I recently used it on a door refinish project for a client. The doors had not been worked on in 10 years and the Arizona sun had  beat them up.

Here is one of the doors before. The original finish has  dissolved and the wood was dry. I had to do these doors in place, so I taped off the glass and trims, sanded with a pad sander, foam sanding blocks and green scotch brite pads.

The first coat was a heavy coat as the wood sucked it up like a vampire having breakfast. Took almost 1/2 a quart to cover the area with the first coat.


I resanded the doors to remove loose bits of crap stuck in the finish and applied the second coat.

It came out quite nicely. Probably good for another 10 years.

The polystain is a medium bodied product that goes on semi smoothly but requires you to work quickly, as the poly begins to set up, and because of the stain, does not allow you a lot of working time to smooth things out.

It also stains a lot lighter than the card would have you think, which is a bit unusal for darker stains. It is an acceptable product for staining and sealing, but is no substitute for stripping, sanding,staining, and sealing. But it is a lot faster, especially where time is a factor.

Cabot Water Borne Polyurethane

 I am lazy. I try do do things with the smallest amount of hassle as I can.

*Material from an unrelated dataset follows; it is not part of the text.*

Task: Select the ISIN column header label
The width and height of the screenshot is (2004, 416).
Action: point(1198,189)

Polyurethane is one of those products that makes life a wonderful thing. It is the stuff for protecting wood. Until recently poly was a product that was solvent based giving off fumes, taking long drying times and requiring solvents like mineral spirits to clean up after. Not any more.

This is Cabot Water Borne Polyurethane. It has almost no odor, brushes well, lies flat, dries quickly, and cleans up easily with water. It is available at Lowes for sure.

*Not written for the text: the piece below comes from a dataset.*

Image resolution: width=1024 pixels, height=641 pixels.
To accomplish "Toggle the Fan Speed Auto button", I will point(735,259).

This is the Satin finish, which I prefer as I am tired of shiny. It comes in shiny and flat as well.

Working with poly is a little different as you need to brush a little slower so that the finish does not bubble, and it will if you are not careful. You also need to brush thin coats. A minimum of two if not three coats, which can be done in a day.

A light sanding with a scotch brite pad or one of those foam sanding blocks (180 grit or so) between coats will give you a very nice finish. Using a good brush like the Cub will also help.